Abstract: In the global migration landscape, China has not been conventionally perceived as a destination country for immigration from abroad. Much scholarly and policy attention to date have focused on the ‘internal’ migration of rural migrant workers as part of the country’s rapid industrialisation and urbanisation. Yet, in its rise as a global economic power, China has become an emerging destination for international migrants from both developed and developing countries in recent years. For example, unofficial estimates of the number of African immigrants residing in Guangzhou, one of China’s largest coastal cities, are as high as 100,000-200,000 — many of whom have irregular migration statuses.
Increasing numbers of foreign migrants in some Chinese cities have seen the rise of a public discourse against the so-called ‘three illegalities’ (sanfei) of illegal entry, illegal residence, and illegal work. Against this backdrop, the enactment of the Entry and Exit Administration Law 2013 (EEAL) has been considered by policymakers as one of the most important immigration legislation to date for regulating new immigration patterns. The new law introduces a variety of restrictions on the entry, residence, and employment of migrants, penalties and sanctions for immigration breaches, and whistleblowing obligations on employers and members of the public to report ‘sanfei’ activities.
Drawing on comparative insights from the literature examining the relationship between precarious migration statuses and migrants’ vulnerability in the workplace, this paper analyses how several key features of the EEAL regime — situated in a socio-political context of ‘combating sanfei’ — can undermine migrants’ employment rights and protections.
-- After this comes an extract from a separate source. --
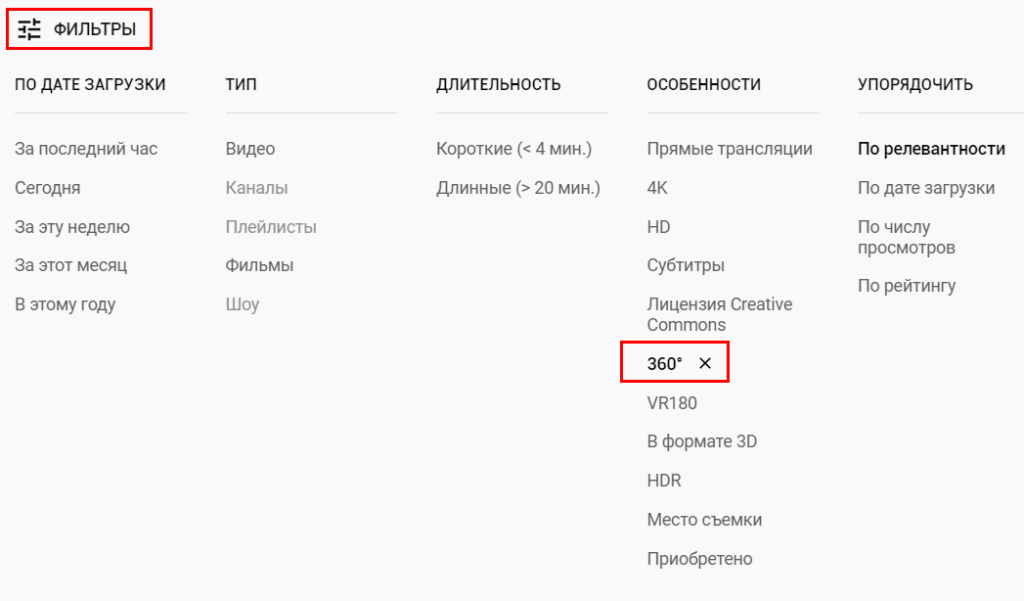Order results По рейтингу
The image size is (1024, 601).
point(907,286)
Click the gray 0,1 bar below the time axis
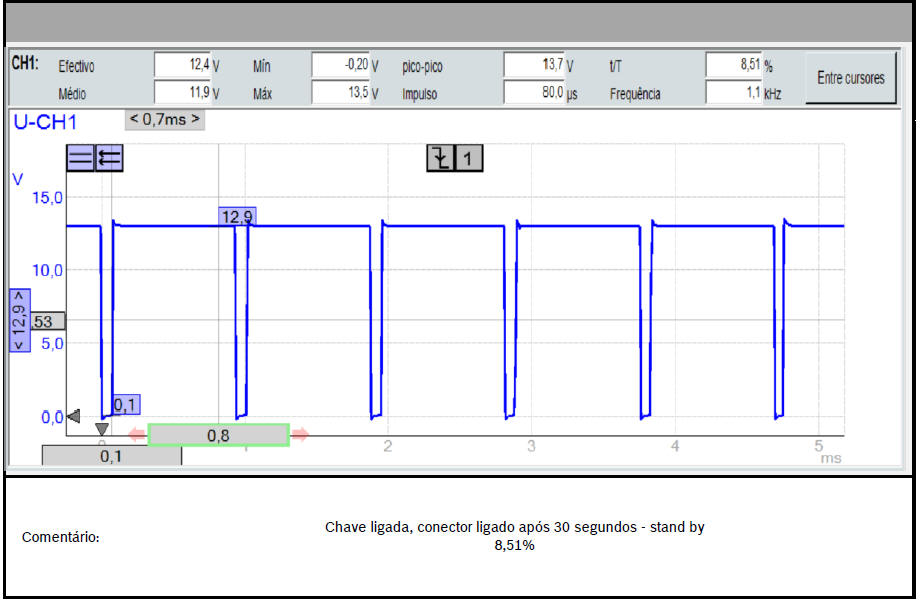Screen dimensions: 920x601 [111, 456]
This analysis is contextualised in the growing ‘precarisation’ of the Chinese labour market. This paper breaks new ground by advancing knowledge and developing theoretical lens in a heavily under-examined field of inquiry concerning labour immigration in China, which is likely to become increasingly important in the near future as the country confronts the challenges of significant demographic shifts.
About the speaker: Professor Mimi Zou teaches at the Faculty of Law, the Chinese University of Hong Kong. She received her law doctorate (DPhil) and master's (BCL) degrees from the University of Oxford. Her current teaching and research interests are in employment law, contract law, and Chinese law. Before coming to CUHK, Professor Zou was Junior Dean of St John's College at University of Oxford, Lecturer and Research Fellow at Utrecht University, and Senior Tutor at Sydney Business School. She has held visiting positions at the Australian National University, Tsinghua University, Zhejiang University, Southwest University of Political Science and Law, Utrecht University, University of Sydney, and the University of Oxford.